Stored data

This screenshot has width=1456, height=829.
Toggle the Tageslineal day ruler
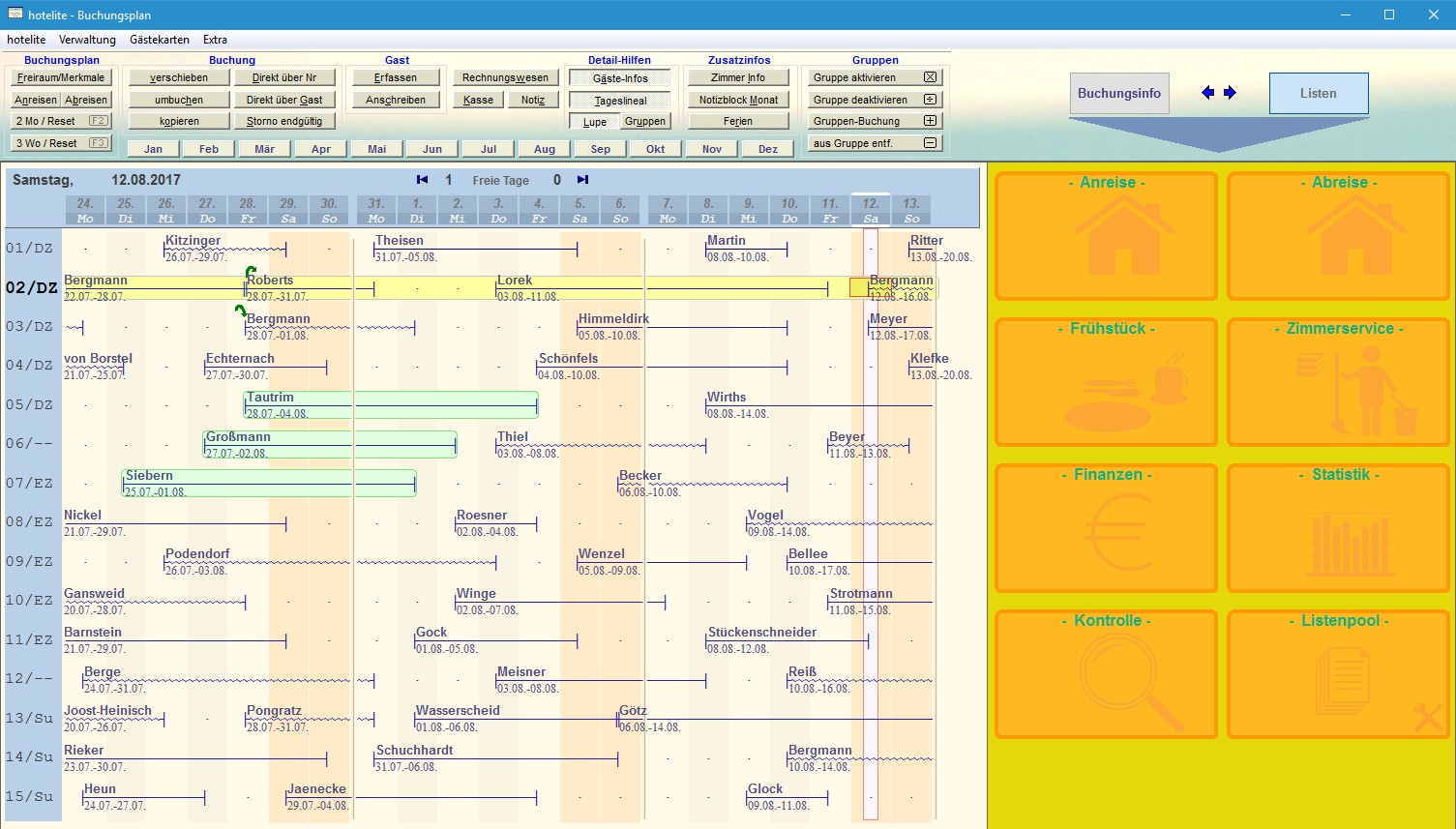click(620, 101)
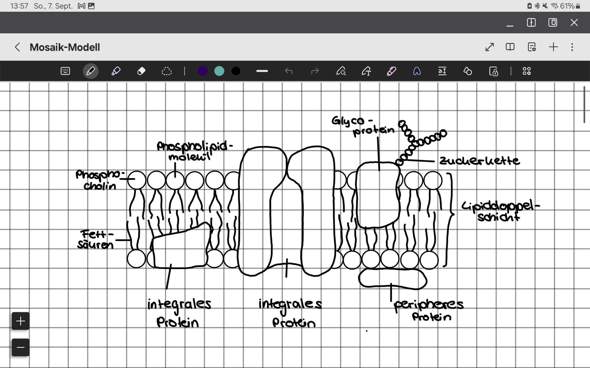Open the handwriting-to-text conversion tool
The image size is (590, 368).
tap(442, 71)
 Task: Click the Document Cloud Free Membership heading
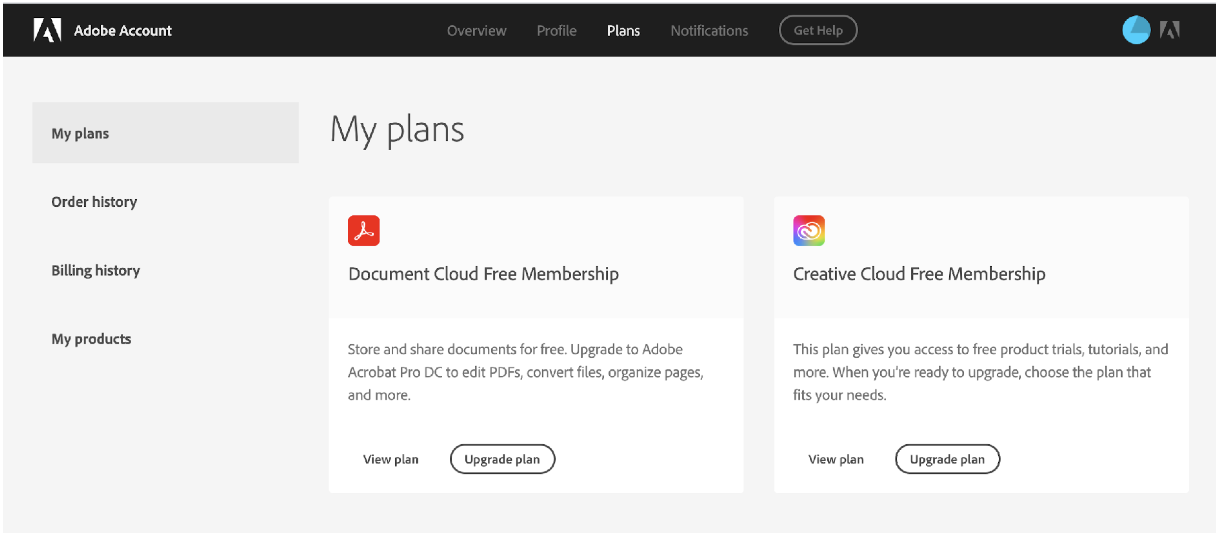click(x=483, y=274)
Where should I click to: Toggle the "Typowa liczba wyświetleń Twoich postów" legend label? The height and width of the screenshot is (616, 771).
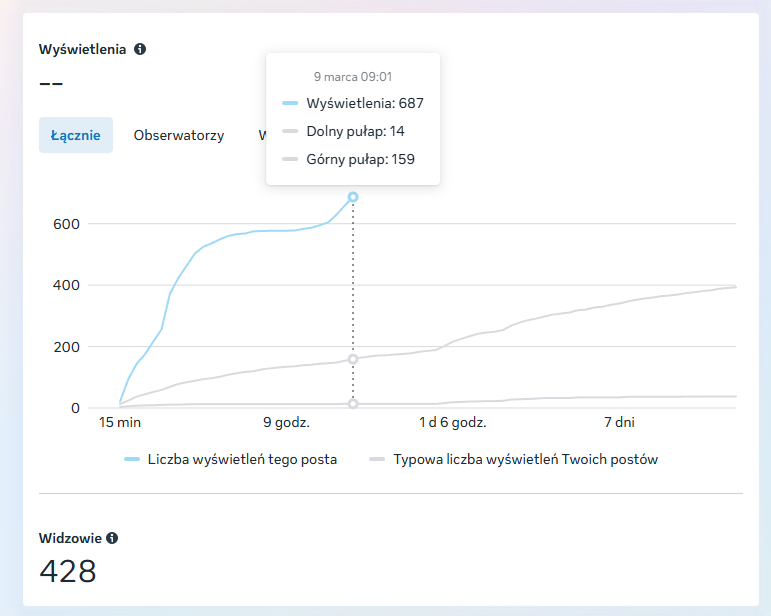pyautogui.click(x=525, y=460)

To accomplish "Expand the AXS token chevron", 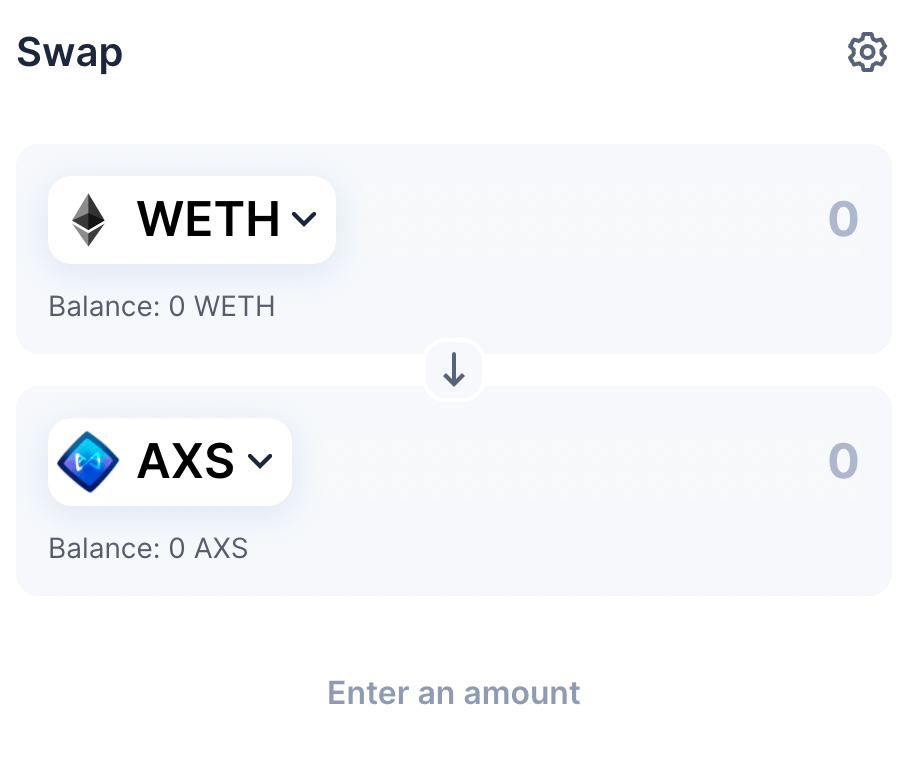I will (260, 461).
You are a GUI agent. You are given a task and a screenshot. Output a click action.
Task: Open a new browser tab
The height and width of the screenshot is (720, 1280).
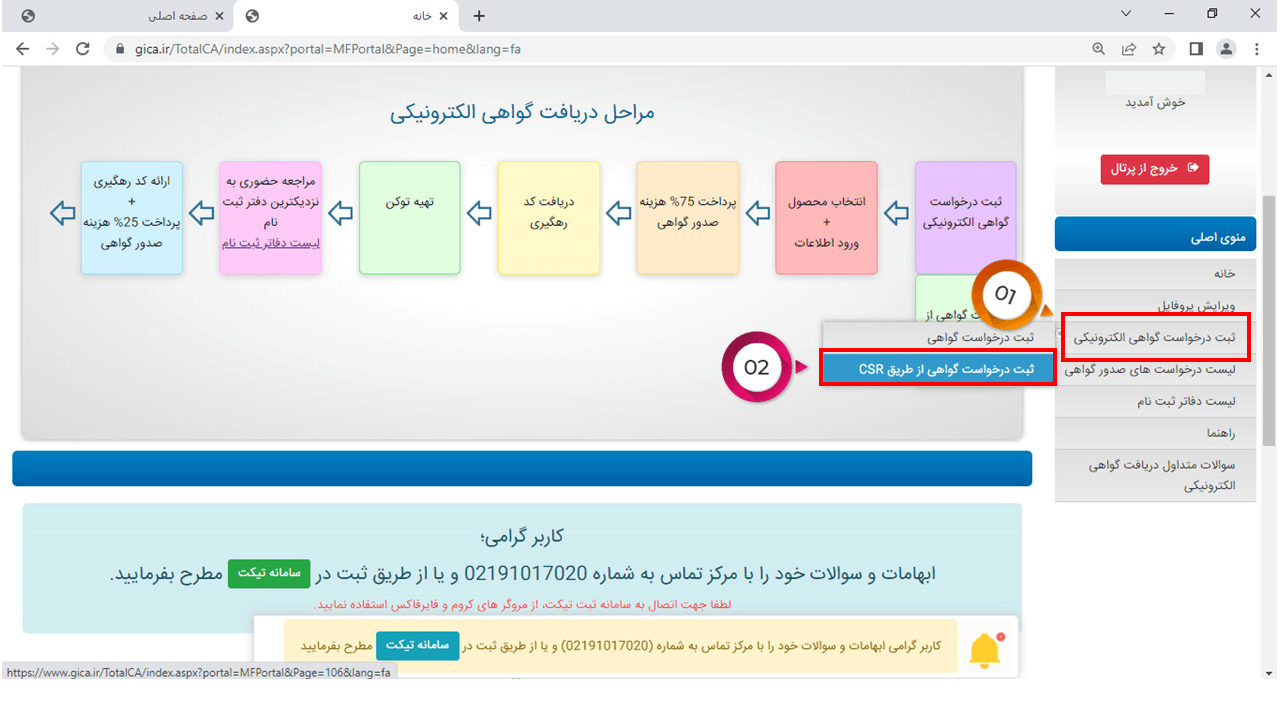479,16
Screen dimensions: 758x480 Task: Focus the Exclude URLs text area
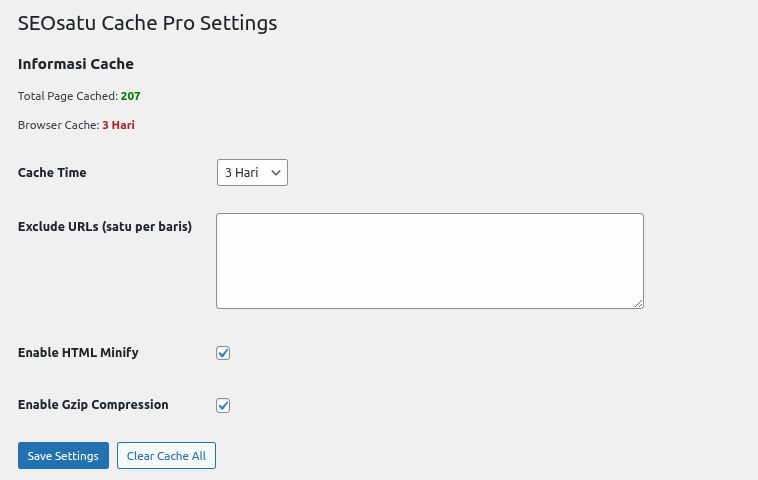point(429,260)
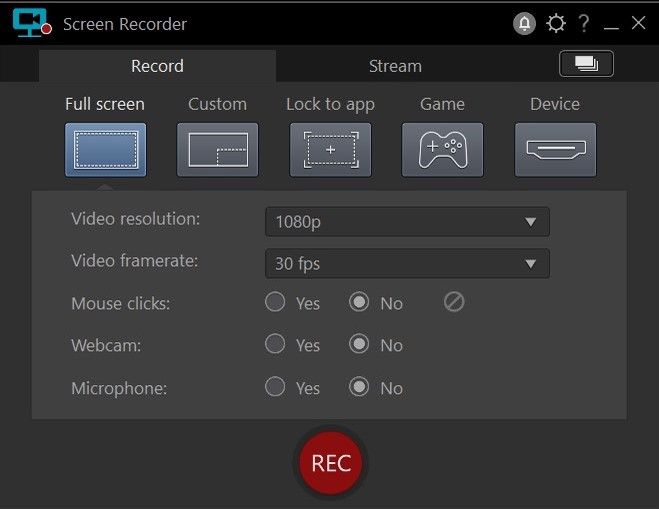Click the multi-display switch button
659x509 pixels.
click(586, 64)
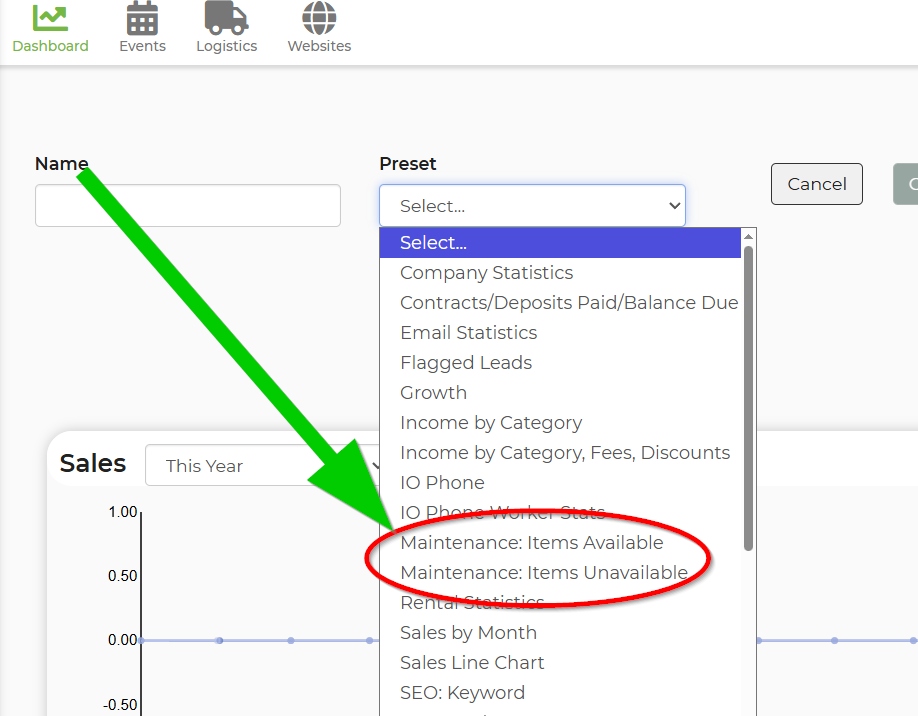
Task: Click scroll-up arrow of preset list
Action: point(748,236)
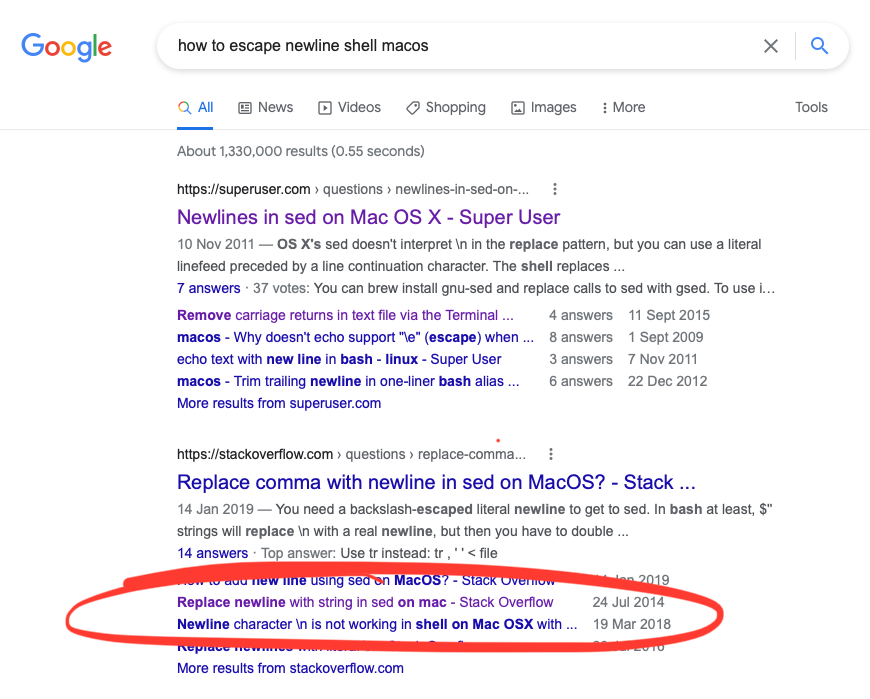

TASK GOAL = Reproduce the lines above, exactly and exclusively, from the line containing "Screen dimensions: 758x480" down to the last line, both included; pictures are not part of the copy.

EXERCISE RESULT =
Screen dimensions: 758x480 Task: Focus the Exclude URLs text area
point(429,260)
Click the multi-display switch button
659x509 pixels.
click(586, 64)
Task: Click scroll-up arrow of preset list
Action: point(748,236)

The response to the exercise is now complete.